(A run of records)
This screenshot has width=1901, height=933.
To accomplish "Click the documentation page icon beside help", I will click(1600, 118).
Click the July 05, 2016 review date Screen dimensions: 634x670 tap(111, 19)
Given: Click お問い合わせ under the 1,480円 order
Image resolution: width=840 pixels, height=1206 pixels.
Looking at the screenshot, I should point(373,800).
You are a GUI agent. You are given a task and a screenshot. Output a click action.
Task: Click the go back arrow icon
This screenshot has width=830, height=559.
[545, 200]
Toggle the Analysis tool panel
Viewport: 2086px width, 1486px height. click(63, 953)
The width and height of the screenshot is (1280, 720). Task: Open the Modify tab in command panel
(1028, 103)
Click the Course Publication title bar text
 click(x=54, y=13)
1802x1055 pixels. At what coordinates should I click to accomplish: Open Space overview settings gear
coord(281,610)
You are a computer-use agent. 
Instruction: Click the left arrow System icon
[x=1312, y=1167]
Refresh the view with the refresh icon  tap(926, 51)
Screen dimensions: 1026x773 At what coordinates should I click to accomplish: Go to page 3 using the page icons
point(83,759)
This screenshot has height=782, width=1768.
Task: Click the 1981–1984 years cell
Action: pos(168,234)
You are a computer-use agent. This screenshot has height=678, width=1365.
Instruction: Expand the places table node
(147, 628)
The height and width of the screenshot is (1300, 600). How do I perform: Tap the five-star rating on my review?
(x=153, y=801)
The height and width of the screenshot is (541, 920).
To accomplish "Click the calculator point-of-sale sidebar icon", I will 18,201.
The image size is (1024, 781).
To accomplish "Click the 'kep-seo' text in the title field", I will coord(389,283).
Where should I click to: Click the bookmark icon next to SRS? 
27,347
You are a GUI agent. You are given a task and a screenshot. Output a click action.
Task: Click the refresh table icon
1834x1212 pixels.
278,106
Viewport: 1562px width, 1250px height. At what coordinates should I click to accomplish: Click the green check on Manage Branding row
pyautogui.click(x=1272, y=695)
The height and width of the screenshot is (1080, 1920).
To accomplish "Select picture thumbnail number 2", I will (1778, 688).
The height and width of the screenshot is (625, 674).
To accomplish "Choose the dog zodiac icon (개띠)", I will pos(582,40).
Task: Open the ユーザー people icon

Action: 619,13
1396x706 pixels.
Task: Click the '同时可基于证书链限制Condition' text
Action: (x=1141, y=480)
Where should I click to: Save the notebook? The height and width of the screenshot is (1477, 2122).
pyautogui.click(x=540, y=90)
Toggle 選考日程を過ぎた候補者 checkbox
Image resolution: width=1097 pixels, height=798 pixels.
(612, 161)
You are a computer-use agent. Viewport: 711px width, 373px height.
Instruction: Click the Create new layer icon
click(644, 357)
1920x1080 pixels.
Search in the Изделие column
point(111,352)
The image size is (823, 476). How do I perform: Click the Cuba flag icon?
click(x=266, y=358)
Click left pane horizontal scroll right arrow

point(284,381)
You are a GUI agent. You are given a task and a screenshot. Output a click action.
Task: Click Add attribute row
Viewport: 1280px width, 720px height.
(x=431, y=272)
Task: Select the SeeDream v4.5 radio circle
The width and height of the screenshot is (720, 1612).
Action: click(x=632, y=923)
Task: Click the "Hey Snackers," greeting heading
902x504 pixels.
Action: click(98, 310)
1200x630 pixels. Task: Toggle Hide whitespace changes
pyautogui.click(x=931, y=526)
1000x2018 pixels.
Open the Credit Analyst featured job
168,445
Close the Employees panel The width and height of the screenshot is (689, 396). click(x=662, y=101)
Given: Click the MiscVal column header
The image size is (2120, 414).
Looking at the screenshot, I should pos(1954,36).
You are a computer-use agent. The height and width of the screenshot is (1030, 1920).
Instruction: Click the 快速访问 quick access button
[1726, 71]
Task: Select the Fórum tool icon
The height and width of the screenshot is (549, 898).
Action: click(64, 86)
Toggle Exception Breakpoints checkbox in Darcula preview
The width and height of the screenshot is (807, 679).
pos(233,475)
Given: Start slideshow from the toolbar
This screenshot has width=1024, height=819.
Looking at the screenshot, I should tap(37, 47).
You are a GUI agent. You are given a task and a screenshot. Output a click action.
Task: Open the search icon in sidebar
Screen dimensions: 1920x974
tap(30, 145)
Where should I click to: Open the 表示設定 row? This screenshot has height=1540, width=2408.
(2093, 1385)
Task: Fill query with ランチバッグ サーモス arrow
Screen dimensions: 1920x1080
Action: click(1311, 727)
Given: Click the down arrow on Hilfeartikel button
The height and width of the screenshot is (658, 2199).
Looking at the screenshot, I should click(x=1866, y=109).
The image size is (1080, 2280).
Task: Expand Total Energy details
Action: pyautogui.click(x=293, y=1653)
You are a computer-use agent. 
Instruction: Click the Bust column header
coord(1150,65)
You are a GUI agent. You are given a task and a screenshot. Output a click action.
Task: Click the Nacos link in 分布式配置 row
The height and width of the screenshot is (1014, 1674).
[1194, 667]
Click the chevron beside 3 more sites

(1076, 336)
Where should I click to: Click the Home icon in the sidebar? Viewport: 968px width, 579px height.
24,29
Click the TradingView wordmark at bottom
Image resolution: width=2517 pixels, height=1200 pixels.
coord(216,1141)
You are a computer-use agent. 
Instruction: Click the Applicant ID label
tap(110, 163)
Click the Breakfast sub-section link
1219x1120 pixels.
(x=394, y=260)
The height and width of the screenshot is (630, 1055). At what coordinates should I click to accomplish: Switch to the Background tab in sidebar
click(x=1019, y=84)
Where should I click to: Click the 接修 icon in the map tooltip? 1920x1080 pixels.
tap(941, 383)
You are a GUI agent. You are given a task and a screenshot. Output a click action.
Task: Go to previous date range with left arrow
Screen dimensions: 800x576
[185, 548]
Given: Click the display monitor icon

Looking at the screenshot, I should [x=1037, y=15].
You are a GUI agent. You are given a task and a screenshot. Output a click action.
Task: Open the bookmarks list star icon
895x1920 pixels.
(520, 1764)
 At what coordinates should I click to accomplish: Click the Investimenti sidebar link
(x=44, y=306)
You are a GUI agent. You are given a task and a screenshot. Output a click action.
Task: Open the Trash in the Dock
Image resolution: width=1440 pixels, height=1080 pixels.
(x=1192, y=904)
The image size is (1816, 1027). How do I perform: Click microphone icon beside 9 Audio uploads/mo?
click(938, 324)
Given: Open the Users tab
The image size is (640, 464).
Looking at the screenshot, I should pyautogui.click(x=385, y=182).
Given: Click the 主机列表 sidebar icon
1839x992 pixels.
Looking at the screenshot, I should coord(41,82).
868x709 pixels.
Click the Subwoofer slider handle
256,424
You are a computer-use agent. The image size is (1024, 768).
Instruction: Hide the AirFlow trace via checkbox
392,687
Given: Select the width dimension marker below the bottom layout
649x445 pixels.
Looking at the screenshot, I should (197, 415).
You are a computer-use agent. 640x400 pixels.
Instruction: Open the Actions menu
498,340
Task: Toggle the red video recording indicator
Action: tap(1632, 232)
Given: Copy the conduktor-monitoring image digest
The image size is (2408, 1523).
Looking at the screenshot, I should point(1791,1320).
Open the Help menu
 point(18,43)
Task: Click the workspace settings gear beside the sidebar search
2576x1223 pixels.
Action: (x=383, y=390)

**Given request**
Copy out the lines above, from the very first one down to the line containing "(1028, 103)", both included.

**Exercise response**
This screenshot has width=1901, height=933.
To accomplish "Click the documentation page icon beside help", I will click(1600, 118).
Click the July 05, 2016 review date Screen dimensions: 634x670 tap(111, 19)
Given: Click お問い合わせ under the 1,480円 order
Image resolution: width=840 pixels, height=1206 pixels.
Looking at the screenshot, I should point(373,800).
You are a GUI agent. You are given a task and a screenshot. Output a click action.
Task: Click the go back arrow icon
This screenshot has width=830, height=559.
[545, 200]
Toggle the Analysis tool panel
Viewport: 2086px width, 1486px height. click(63, 953)
The width and height of the screenshot is (1280, 720). Task: Open the Modify tab in command panel
(1028, 103)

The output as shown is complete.